- Task: Pull out each line in the listing below that contains the string "sidebar". Only matches with the same uppercase and lowercase letters count.
^^^^^^^^
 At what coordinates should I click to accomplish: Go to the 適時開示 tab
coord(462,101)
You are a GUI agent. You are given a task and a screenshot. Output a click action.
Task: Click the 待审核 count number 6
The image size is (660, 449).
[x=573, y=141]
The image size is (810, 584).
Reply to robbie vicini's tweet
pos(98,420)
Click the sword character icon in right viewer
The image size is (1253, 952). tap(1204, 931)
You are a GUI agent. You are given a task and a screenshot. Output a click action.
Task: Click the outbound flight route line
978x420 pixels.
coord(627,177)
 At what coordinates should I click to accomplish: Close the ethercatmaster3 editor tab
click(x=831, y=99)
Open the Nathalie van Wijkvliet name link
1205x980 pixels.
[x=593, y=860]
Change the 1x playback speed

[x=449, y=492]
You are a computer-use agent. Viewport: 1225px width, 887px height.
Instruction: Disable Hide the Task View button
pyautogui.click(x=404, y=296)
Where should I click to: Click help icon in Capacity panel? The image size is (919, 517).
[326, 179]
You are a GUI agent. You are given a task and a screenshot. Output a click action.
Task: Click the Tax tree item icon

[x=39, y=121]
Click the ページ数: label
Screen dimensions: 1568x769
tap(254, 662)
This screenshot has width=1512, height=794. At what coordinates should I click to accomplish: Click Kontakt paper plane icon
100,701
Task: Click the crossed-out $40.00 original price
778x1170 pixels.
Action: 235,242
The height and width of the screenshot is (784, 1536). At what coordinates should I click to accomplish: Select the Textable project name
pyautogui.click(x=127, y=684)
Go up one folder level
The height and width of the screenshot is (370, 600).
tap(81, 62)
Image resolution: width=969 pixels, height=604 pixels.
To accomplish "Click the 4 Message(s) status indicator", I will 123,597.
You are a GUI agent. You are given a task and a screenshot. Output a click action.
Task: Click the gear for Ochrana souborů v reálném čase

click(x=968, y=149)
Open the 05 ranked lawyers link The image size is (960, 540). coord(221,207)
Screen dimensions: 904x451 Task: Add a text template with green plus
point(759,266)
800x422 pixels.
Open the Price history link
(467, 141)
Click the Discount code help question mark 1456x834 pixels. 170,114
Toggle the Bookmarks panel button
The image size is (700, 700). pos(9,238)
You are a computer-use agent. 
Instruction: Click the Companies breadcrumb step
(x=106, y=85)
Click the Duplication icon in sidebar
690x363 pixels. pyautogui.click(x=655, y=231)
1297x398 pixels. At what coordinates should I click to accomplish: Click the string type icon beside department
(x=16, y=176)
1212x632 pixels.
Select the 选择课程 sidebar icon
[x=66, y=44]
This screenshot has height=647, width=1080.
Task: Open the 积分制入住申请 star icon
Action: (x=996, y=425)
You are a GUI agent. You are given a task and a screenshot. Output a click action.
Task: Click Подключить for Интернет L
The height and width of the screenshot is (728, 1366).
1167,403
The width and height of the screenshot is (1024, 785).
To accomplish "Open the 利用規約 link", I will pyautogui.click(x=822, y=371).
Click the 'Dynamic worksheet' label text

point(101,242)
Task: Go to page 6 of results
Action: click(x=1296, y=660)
^^^^^^^^
- Answer to this problem:
Click the Duplication icon in sidebar
Select the 选择课程 sidebar icon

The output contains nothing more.